So what should we think about the recently concluded climate talks in Lima? They were, as usual, a dog’s breakfast. Rich countries fought their usual battles with poor ones. The talks nearly foundered completely. Over the weekend the wording of the draft agreement went from “weak to weaker to weakest,” in the words of Sam Smith, chief of climate policy for the environmental group WWF. And in the end, no legally binding limits were set on greenhouse gas emission.
That sounds pretty bad. And yet, something important happened in Lima. As weak as the final language turned out, it does do one thing: it asks every country on the planet to submit a plan to reduce its greenhouse gas emissions. It doesn’t mandate what the plans should be. It doesn’t require any independent review of the plans. It doesn’t set out any timetables. But it does require a plan from everyone.
This is something new.
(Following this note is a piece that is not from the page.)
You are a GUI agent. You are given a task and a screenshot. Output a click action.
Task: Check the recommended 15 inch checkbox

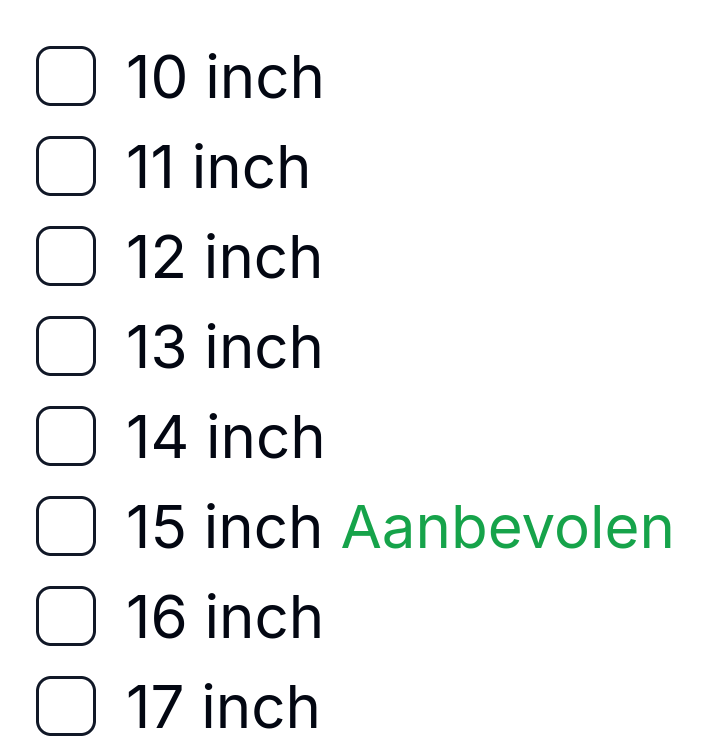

It may not be legally binding, but then, no agreement was ever likely to be. For the first time ever, though, Lima enshrines the idea that every country should have a plan to fight climate change. This is similar to Obamacare, which is flawed in dozens of ways but, for the first time in American history, enshrined in law the idea that everyone should have access to affordable health coverage. Once you do that—once you get that kind of public agreement to an idea—you can use it as a building block. Eventually Obamacare will become universal health care. In the same way, Lima may eventually be the building block that produces a universal agreement to fight climate change on a global scale.
This is a fairly rosy view of the Lima agreement, and I don’t want to oversell it. Still, the mere principle that every country on the globe should have a formal plan to reduce greenhouse gas emissions is important. Once the plans are in place, they become a concrete starting point for climate activists everywhere. And then they go from weakest to weaker to weak to something that’s actually meaningful. Everywhere.
It’s not enough. But it’s something.